Exercise: Extract every line from the items below that contains the word "should".

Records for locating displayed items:
* Begin *

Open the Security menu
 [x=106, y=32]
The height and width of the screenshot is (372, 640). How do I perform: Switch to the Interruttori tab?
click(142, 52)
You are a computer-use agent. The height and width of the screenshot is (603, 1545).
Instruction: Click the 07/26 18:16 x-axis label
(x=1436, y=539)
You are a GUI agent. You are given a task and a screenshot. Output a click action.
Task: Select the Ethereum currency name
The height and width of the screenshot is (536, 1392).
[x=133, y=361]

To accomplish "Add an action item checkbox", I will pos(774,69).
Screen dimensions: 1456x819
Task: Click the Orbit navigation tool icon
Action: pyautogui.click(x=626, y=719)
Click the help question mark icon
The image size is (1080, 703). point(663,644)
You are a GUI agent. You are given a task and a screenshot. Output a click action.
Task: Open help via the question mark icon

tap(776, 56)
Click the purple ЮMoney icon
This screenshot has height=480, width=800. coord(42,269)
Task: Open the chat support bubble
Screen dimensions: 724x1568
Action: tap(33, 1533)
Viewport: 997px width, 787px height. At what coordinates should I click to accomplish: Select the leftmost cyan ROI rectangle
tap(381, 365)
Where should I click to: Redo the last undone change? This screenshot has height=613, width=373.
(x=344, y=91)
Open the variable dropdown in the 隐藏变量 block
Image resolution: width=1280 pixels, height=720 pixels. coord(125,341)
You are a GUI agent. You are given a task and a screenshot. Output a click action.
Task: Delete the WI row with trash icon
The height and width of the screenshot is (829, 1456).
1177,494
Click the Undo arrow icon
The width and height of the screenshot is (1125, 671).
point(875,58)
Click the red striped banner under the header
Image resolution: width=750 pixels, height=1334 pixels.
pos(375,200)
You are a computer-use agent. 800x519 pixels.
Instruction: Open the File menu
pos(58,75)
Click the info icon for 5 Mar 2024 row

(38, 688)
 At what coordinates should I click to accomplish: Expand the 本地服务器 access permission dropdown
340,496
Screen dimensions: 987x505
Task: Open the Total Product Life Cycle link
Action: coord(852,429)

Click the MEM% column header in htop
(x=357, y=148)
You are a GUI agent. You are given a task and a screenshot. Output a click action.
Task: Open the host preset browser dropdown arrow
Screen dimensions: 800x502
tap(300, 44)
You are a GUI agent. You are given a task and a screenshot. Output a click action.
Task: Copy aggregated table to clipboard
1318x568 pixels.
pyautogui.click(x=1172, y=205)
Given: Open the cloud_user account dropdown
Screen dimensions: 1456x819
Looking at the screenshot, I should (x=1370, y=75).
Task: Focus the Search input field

* End *

Expected output:
Viewport: 997px width, 787px height. At what coordinates should I click to accomplish: Select the leftmost cyan ROI rectangle
Where should I click to: Redo the last undone change? This screenshot has height=613, width=373.
 At what coordinates should I click to accomplish: Expand the 本地服务器 access permission dropdown
Looking at the screenshot, I should (x=1370, y=75).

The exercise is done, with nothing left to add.